ISO 27001
IT-Checklist regularly gets questions about ISO 27001 — especially about the difference between the old and new version of the standard. This page explains it in plain language. Working in a critical sector or healthcare? Also see our pages on NIS2 and NEN 7510.
📋 Deep dive: ISO 27001:2022 with practical tips
Want to know how to actually switch to the new standard? Read our step-by-step plan with practical tips for ISO 27001:2022.
What is ISO 27001?
ISO 27001 is the international standard for information security. It describes how policy, risk analysis and concrete measures help you stay in control of information security within your organisation. You don't need to be certified straight away to use the standard as a framework.
What is the difference between ISO 27001:2013 and ISO 27001:2022?

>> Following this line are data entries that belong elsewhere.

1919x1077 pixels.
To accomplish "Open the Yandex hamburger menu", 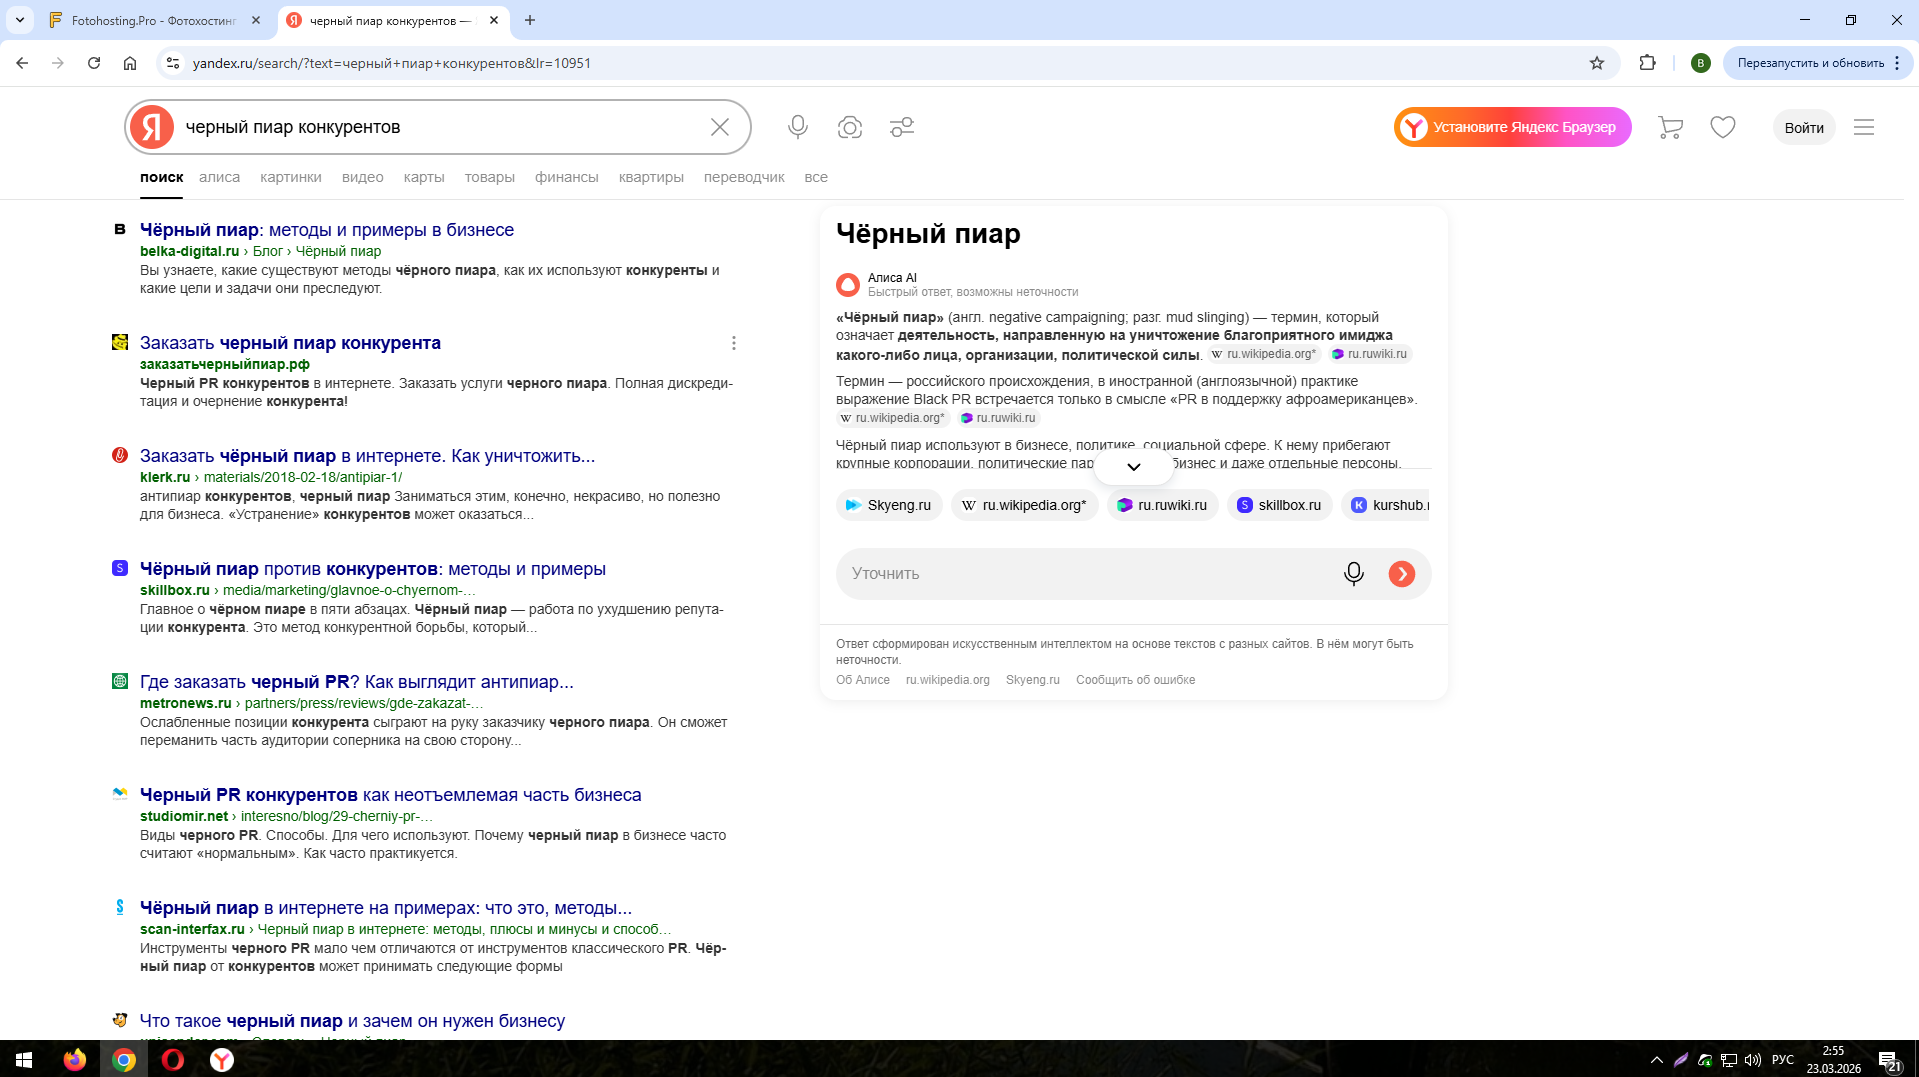I will pyautogui.click(x=1863, y=127).
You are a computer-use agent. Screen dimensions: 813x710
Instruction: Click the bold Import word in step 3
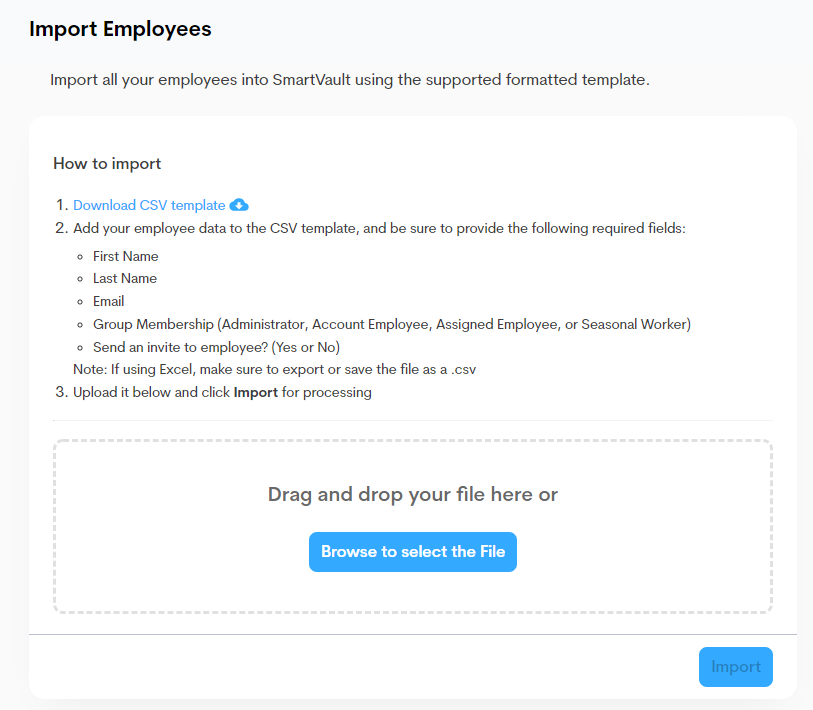tap(255, 392)
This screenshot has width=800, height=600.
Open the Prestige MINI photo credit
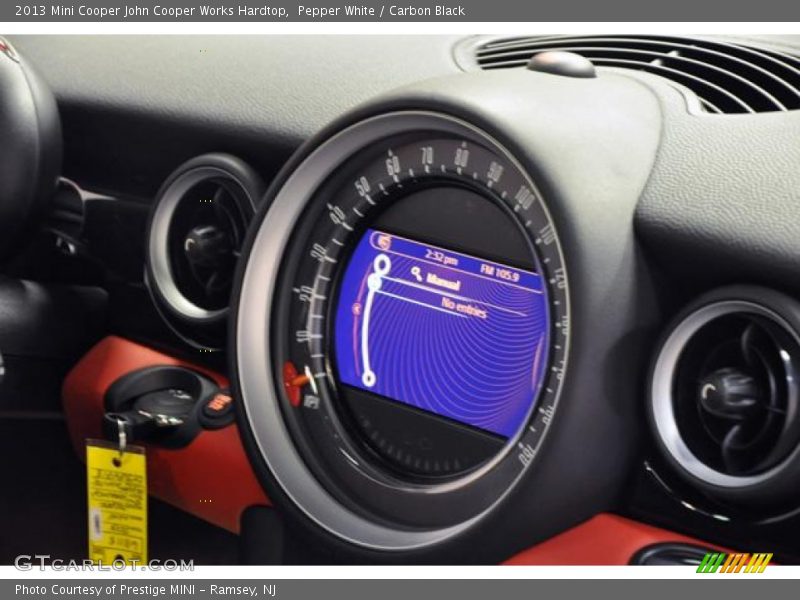click(x=145, y=589)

The older 2013 version had 114 controls, spread across 14 domains (A.5 through A.18). The new 2022 version is more streamlined: 93 controls, grouped into 4 themes — Organisational, People, Physical and Technological. Many controls were merged or updated (topics such as cloud use and threat intelligence, which weren't explicitly named in 2013).

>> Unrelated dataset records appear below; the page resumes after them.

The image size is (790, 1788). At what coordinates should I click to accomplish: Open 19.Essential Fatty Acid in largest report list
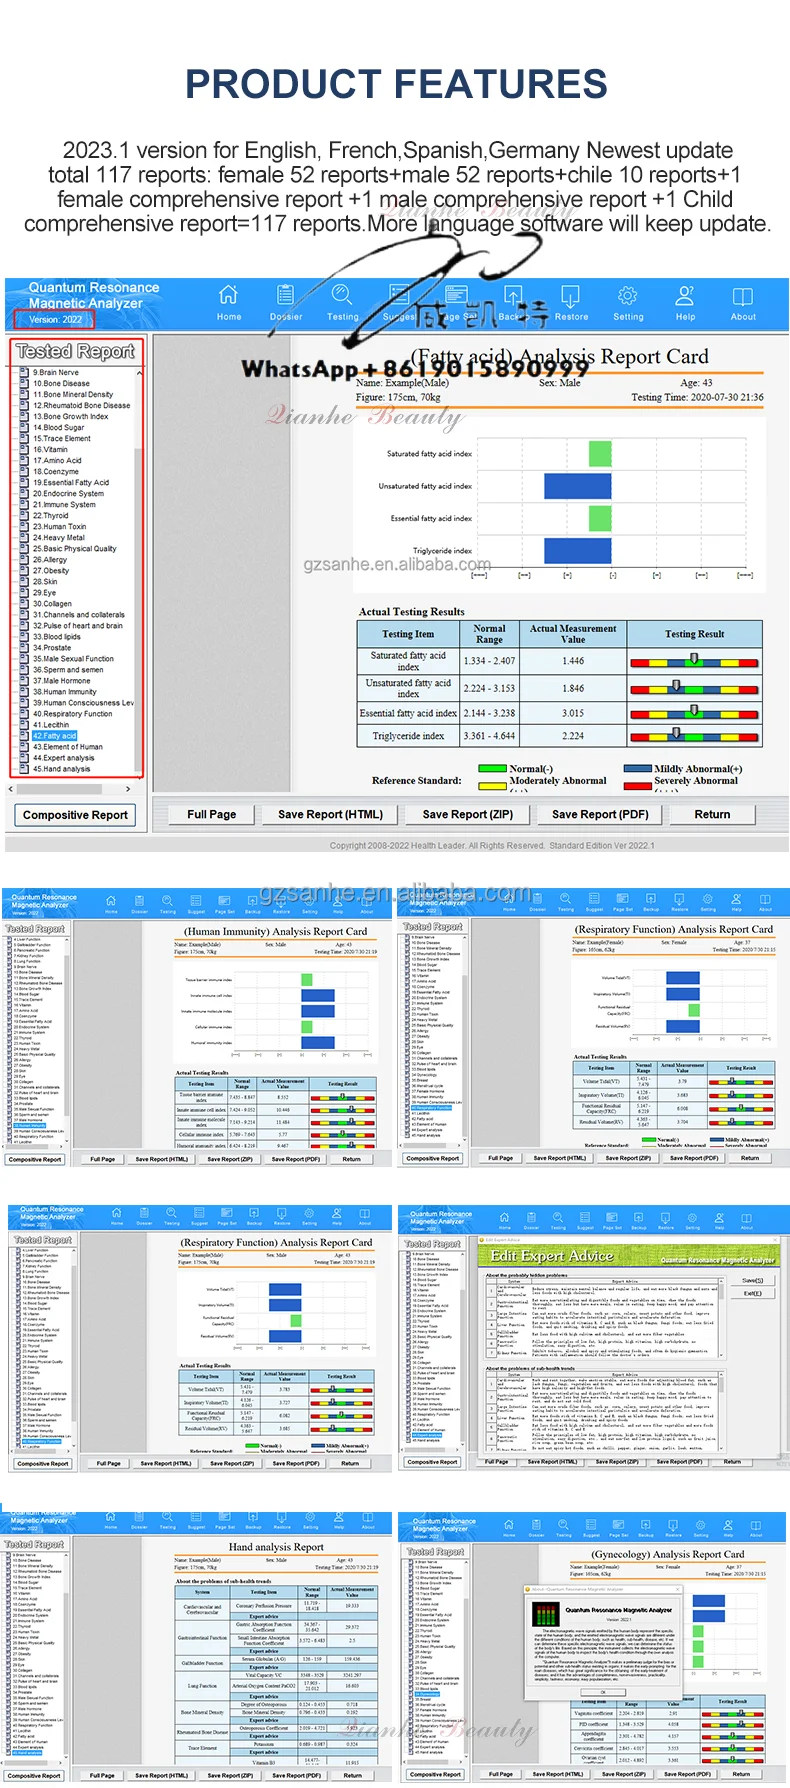coord(71,482)
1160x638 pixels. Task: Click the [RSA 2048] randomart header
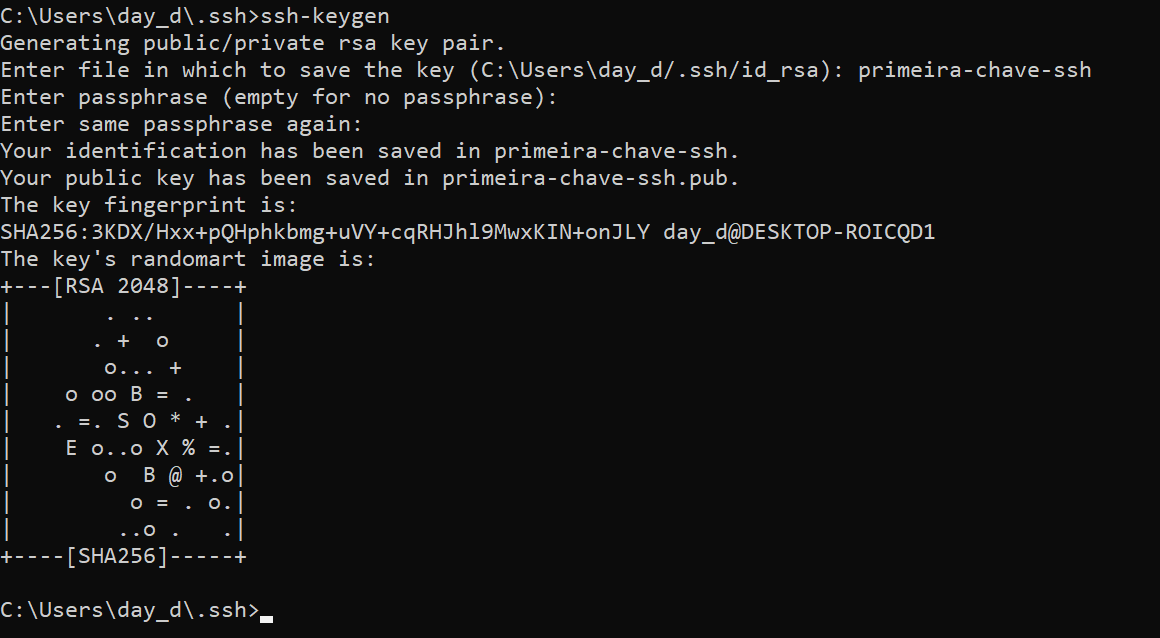pyautogui.click(x=117, y=286)
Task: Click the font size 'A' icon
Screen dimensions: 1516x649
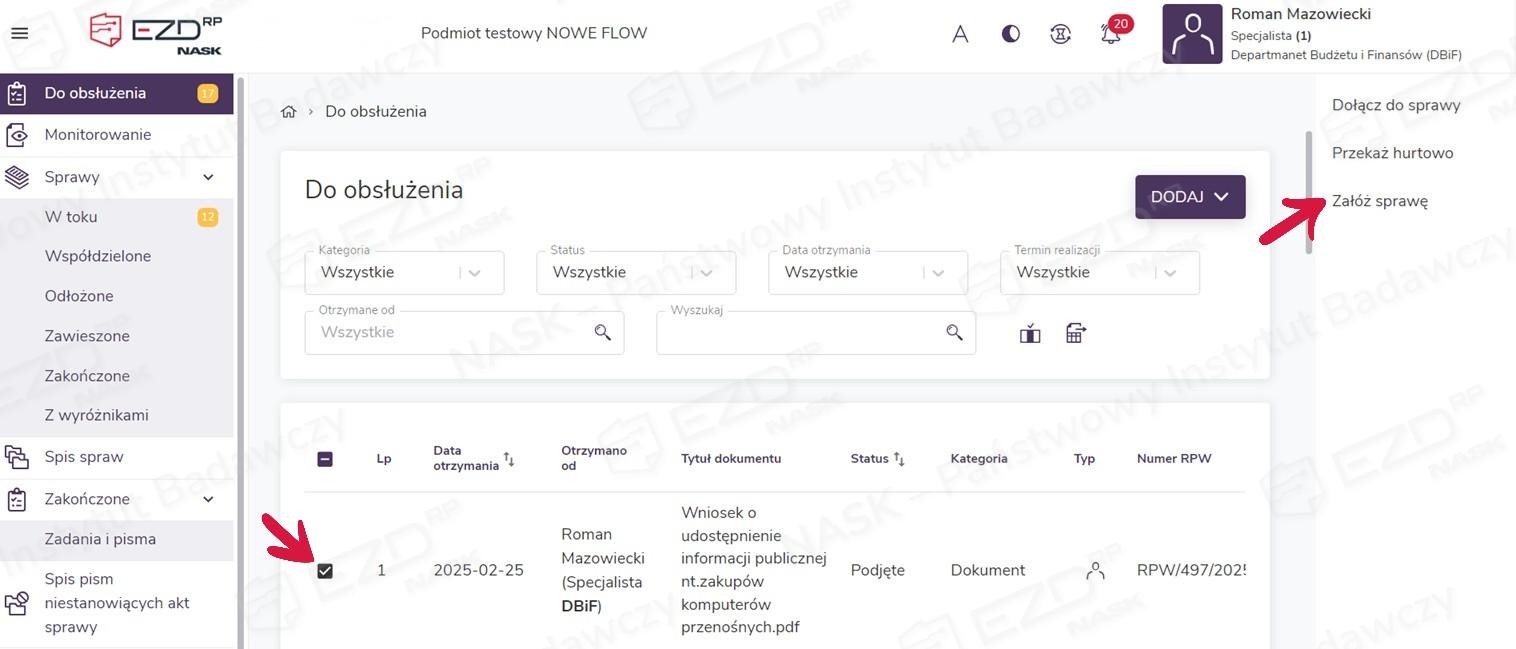Action: [x=960, y=34]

Is my ISO 27001:2013 certificate still valid?
No. Certificates against the old ISO/IEC 27001:2013 standard are no longer valid since 31 October 2025. If you are certified, check with your certification body whether you have moved to the 2022 version.
Does my business have to be certified?
For most SMEs, no. Certification mainly makes sense if customers or partners explicitly ask for it (for example in tenders). Even without certification you can use ISO 27001 as a practical framework: a short security policy, a risk analysis and an annual review already get you a long way.